I go grab it and show him the screen. He types the number in while the laptop is still balanced on his arm. He scans the page.

“Nothing,” he says. “It's a cell, and it's local. If you want to know who it is, you'd need a credit card.”

“Would you—”

“No. It doesn't
matter
,” Jack says, clearly impatient. “Knowing if he is who he says he is doesn't help
him
. Look, just stay up with him. All night if you have to. Things will look better when the sun comes up.”

“But the hearing . . .”

“Somehow I'm sure Mom and Dad will make sure you're there on time. I gotta get back to work.”

“Are you coming tomorrow?” I blurt.

Jack hesitates, and doesn't look at me.

“I don't know,” he mumbles.

With that, he finishes his walk to his room and closes the door behind him.

Feeling my body go empty, I go back to my room and close my door too, and put the phone back to my ear. I've got to get my head back in the game. Basically, Jack is right; whether
Andy is lying or not has nothing to do with him and everything to do with me. I want to sleep just so I don't look like a burnout tomorrow morning in court. Right now, this is more important.

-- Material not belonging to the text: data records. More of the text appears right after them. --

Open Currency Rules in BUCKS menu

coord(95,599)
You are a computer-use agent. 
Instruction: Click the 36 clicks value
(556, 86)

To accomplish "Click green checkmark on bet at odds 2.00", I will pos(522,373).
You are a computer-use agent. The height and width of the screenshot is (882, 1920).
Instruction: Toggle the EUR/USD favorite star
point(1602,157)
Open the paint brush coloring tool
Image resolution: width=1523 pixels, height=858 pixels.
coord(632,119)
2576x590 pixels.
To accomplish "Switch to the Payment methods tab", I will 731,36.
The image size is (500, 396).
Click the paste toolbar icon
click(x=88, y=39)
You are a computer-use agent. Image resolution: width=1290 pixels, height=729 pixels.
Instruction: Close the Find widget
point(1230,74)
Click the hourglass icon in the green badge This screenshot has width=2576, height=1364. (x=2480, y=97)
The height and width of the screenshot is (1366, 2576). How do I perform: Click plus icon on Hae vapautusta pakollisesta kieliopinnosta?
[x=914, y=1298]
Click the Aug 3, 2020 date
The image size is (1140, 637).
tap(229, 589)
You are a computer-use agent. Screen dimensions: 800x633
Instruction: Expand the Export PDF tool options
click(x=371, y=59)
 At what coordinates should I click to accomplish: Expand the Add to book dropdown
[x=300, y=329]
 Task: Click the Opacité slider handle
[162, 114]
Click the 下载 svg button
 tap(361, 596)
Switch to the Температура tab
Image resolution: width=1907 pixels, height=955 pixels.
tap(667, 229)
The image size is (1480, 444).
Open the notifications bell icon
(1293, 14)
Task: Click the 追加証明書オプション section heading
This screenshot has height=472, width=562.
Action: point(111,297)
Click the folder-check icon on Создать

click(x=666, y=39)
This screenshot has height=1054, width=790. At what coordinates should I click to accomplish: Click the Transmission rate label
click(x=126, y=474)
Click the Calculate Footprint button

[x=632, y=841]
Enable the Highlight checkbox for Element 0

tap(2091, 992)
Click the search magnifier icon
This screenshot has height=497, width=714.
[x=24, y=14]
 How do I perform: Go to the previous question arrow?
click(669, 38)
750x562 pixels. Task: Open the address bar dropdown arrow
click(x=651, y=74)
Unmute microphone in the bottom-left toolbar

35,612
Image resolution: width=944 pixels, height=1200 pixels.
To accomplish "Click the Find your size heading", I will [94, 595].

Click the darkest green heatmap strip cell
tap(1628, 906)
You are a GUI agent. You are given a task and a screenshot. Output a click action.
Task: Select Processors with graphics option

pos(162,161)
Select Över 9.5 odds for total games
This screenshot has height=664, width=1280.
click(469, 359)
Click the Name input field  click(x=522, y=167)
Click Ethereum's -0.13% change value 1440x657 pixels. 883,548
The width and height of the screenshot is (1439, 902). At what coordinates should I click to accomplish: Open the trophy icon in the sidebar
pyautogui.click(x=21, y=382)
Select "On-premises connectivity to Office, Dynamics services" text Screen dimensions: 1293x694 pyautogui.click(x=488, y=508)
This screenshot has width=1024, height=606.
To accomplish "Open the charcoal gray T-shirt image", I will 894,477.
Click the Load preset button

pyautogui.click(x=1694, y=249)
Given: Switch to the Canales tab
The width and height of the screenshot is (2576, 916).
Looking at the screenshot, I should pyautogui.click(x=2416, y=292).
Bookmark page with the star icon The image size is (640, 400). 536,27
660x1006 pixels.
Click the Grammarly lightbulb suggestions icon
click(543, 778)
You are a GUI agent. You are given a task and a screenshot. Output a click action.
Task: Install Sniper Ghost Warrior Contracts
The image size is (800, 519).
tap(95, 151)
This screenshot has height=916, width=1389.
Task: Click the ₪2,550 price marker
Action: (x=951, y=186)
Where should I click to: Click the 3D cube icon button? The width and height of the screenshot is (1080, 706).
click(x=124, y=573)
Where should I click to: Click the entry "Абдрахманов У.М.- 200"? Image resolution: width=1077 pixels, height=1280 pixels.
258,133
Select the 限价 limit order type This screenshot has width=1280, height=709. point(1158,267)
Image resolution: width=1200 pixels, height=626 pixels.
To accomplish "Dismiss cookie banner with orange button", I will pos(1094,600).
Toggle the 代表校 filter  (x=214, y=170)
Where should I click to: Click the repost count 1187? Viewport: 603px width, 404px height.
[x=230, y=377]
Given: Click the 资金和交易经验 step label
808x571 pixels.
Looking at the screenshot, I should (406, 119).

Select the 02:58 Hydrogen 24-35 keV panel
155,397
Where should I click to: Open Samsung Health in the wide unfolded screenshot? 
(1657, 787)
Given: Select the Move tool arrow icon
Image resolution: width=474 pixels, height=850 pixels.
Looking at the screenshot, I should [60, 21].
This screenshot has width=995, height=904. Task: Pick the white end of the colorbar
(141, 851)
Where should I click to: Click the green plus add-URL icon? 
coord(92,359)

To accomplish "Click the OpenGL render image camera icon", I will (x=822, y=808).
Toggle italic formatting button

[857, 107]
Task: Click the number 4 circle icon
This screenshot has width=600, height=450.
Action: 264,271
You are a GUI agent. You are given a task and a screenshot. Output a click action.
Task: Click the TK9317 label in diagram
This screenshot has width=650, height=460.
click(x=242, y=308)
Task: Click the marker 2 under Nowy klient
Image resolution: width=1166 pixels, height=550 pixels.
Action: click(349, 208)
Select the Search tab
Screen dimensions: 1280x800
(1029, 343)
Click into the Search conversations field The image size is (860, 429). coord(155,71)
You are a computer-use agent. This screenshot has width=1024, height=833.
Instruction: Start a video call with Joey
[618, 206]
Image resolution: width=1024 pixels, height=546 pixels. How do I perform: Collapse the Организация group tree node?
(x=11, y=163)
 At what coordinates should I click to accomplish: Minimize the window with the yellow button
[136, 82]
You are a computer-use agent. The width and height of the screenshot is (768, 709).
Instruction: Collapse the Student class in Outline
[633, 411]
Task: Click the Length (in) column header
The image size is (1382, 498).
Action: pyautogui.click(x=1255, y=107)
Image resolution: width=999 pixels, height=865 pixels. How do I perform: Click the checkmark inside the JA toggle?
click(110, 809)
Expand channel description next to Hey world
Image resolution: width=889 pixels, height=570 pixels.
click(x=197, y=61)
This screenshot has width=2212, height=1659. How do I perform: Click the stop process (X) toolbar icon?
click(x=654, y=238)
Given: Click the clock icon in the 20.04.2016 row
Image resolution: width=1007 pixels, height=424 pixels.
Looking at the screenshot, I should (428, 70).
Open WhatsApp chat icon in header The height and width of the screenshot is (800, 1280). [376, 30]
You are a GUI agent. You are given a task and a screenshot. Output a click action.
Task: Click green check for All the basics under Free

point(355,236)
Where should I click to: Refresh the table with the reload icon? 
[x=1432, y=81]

“Sorry,” I say to Andy after tapping the mute button off. “It was my brother again.” I try to erase Jack's voice playing on repeat in my head.
I don't know. I don't know.

“It's okay,” Andy says, and he sounds tired. “No big. You love him?”

“Who, Jack? My brother?” I sit down on the edge of my bed and hunch my shoulders. “Now is maybe not the best time to ask. I mean, fundamentally, yes. I do. It's just that lately he's been a real bitch.”

“Why lately?”

The real reasons spring to mind, but I'm not about to talk to Andy about them. And without stopping to consider why I'm telling him anything at all, I say, “Some of my friends used to make fun of him a little, and he thinks it's my fault or something.”